__Word and element pointing entries__.
start
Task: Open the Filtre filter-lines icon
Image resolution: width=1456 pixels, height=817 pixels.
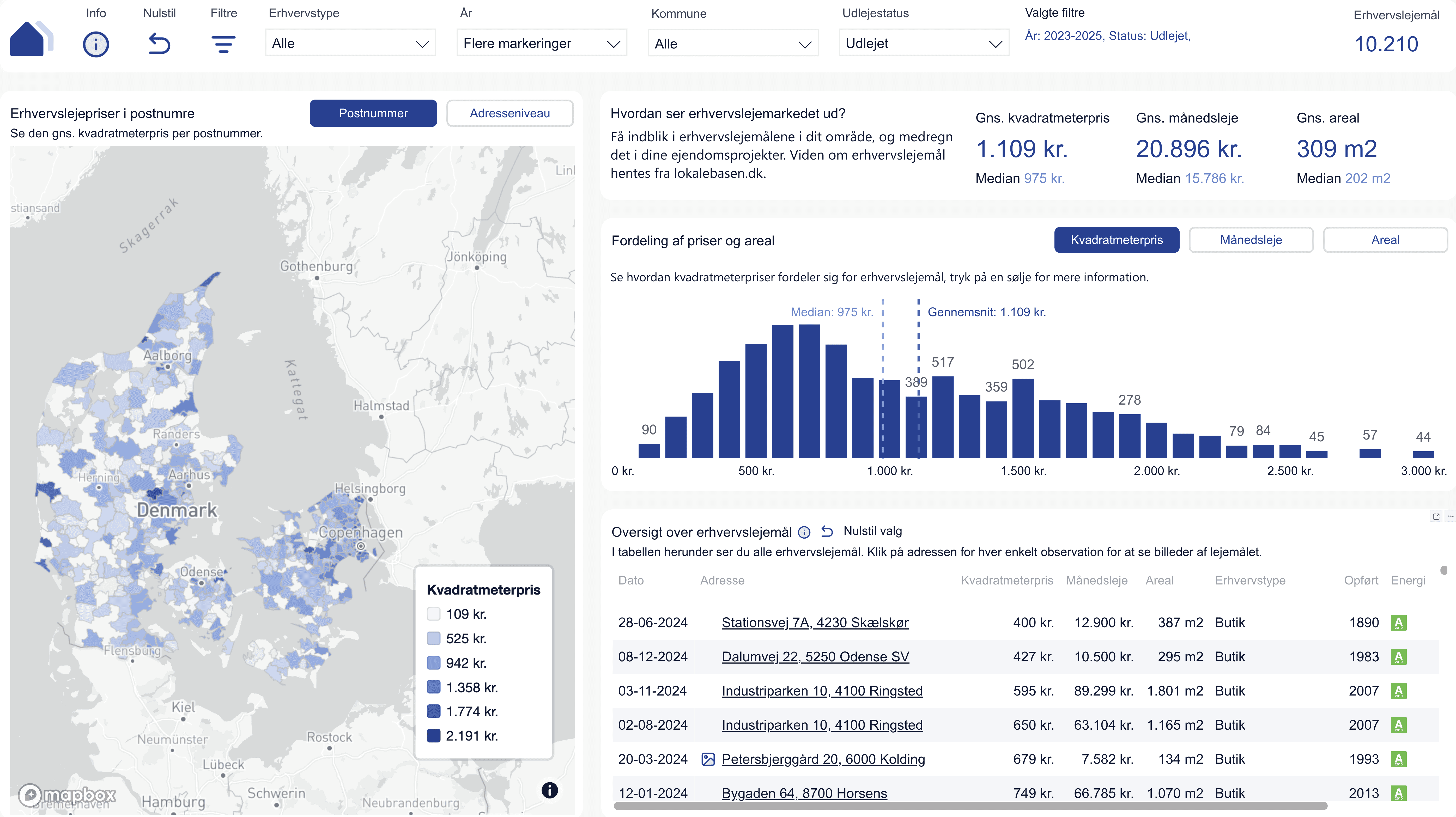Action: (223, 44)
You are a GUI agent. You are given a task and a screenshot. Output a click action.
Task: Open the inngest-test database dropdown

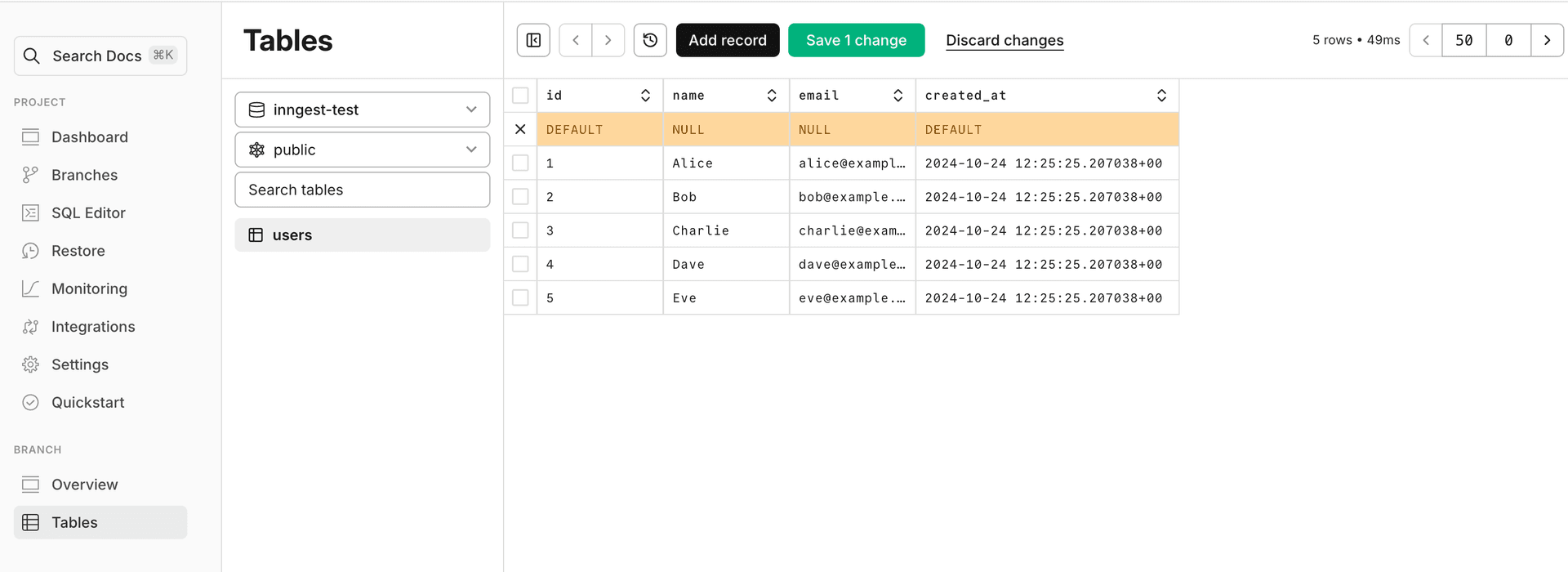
end
start
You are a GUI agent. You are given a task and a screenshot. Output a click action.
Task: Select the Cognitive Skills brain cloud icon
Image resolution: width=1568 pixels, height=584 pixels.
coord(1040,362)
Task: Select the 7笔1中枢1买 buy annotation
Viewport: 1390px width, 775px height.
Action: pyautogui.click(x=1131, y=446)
end
__EXERCISE PROMPT__.
Rewrite the entries starting at the line that contains "Task: Select the 7笔1中枢1买 buy annotation" and ending at the line that contains "Action: pyautogui.click(x=1131, y=446)", replacing "annotation" with "marker" and leaving everything else the same.

__ANSWER TO THE TASK__.
Task: Select the 7笔1中枢1买 buy marker
Viewport: 1390px width, 775px height.
Action: pyautogui.click(x=1131, y=446)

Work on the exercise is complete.